▸ Work to be completed: Only the lines from the one containing "This screenshot has width=1080, height=921." to the end of the material are to be copied, exactly and in full; images stay out.

|---|

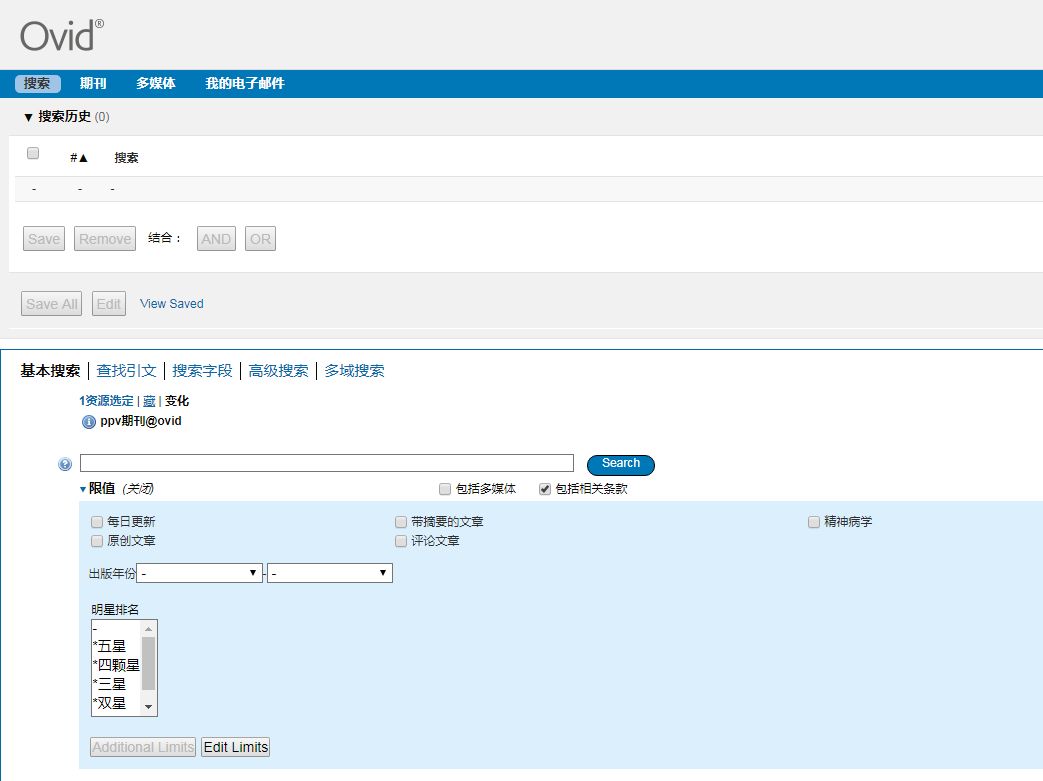The height and width of the screenshot is (781, 1043).
Task: Click the Search button
Action: (x=620, y=464)
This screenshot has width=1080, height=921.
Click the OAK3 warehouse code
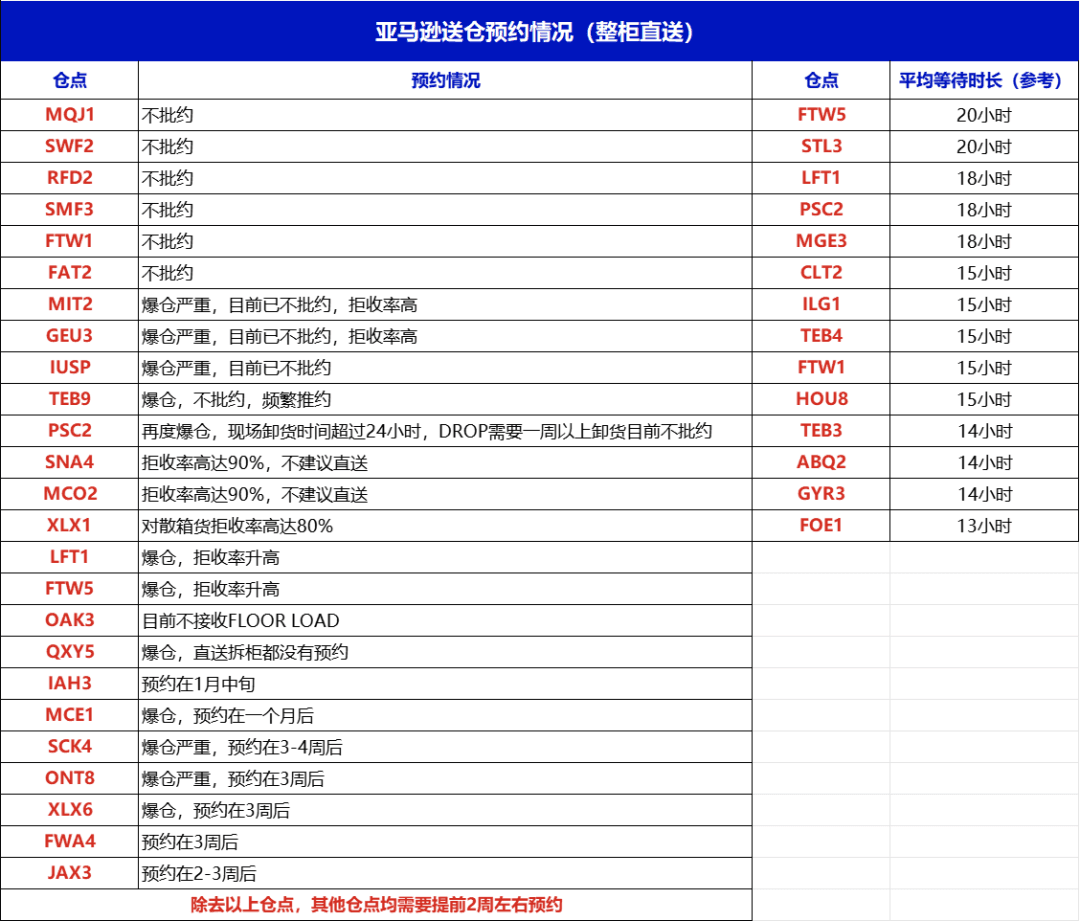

|---|

▸ Written response:
This screenshot has width=1080, height=921.
Click the OAK3 warehouse code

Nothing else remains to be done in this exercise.